» Document excerpt:
####################

When presidential candidates get together onstage for a group discussion it's often called a debate. But real debates have well-defined scoring determining a winner as sure as the Super Bowl. Real debates have real coaches and real star players. And on any given Sunday, the underdog can prevail. But they're entertaining, as was watching engineer turned science educator Bill Nye (Seen on Daily Kos here) going up against Creationist Ken Ham. Oddly, one person telling Ham to please STFU was Pat Robertson:
“Let’s face it, there was a bishop who added up the dates listed in Genesis and he came up with the world had been around for 6,000 years,” Robertson began. “There ain’t no way that’s possible … To say that it all came about in 6,000 years is just nonsense and I think it’s time we come off of that stuff and say this isn’t possible.”
“Let’s be real,” Robertson begged, “let’s not make a joke of ourselves.”
Some advice for any news networks looking for someone to represent science when covering this: there's an entire blog full of talented professionals with loads of public speaking experience called the
Panda's Thumb and a whole degreed faculty who do this for a living called the
National Center for Science Education. Both institutions feature dedicated spokespeople armed with zippy one-liners and camera-friendly smiles.
- Phil blogging at Bad Astronomy responds to 22 classic creationist points of malarkey and I swiped the same questions and followed suit.
- A new preserved human footprint has been found dating to almost a million years earlier than when Ken Ham claims the world was created.
- Enough of that messy wet science! The quantum computer goes commercial:
Advocates claim quantum computing could be more powerful than standard silicon processing in that its small scale of operations can simulate problems too large to be represented in traditional computing systems. D-Wave markets its machines, which it started selling in 2011, as very large co-processors, handy for solving complex optimization and machine-learning problems that could overwhelm classically designed computers. Google has invested in one of D-Wave's computers and is evaluating the results.

####################

» Dataset excerpts:
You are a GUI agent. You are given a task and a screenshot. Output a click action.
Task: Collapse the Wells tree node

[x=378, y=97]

####################

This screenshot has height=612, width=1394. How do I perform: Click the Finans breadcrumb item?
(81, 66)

####################

Reproduce the blog post about the Bill Nye and Ken Ham debate from the top of the page, word for word and in full.

When presidential candidates get together onstage for a group discussion it's often called a debate. But real debates have well-defined scoring determining a winner as sure as the Super Bowl. Real debates have real coaches and real star players. And on any given Sunday, the underdog can prevail. But they're entertaining, as was watching engineer turned science educator Bill Nye (Seen on Daily Kos here) going up against Creationist Ken Ham. Oddly, one person telling Ham to please STFU was Pat Robertson:
“Let’s face it, there was a bishop who added up the dates listed in Genesis and he came up with the world had been around for 6,000 years,” Robertson began. “There ain’t no way that’s possible … To say that it all came about in 6,000 years is just nonsense and I think it’s time we come off of that stuff and say this isn’t possible.”
“Let’s be real,” Robertson begged, “let’s not make a joke of ourselves.”
Some advice for any news networks looking for someone to represent science when covering this: there's an entire blog full of talented professionals with loads of public speaking experience called the
Panda's Thumb and a whole degreed faculty who do this for a living called the
National Center for Science Education. Both institutions feature dedicated spokespeople armed with zippy one-liners and camera-friendly smiles.
- Phil blogging at Bad Astronomy responds to 22 classic creationist points of malarkey and I swiped the same questions and followed suit.
- A new preserved human footprint has been found dating to almost a million years earlier than when Ken Ham claims the world was created.
- Enough of that messy wet science! The quantum computer goes commercial:
Advocates claim quantum computing could be more powerful than standard silicon processing in that its small scale of operations can simulate problems too large to be represented in traditional computing systems. D-Wave markets its machines, which it started selling in 2011, as very large co-processors, handy for solving complex optimization and machine-learning problems that could overwhelm classically designed computers. Google has invested in one of D-Wave's computers and is evaluating the results.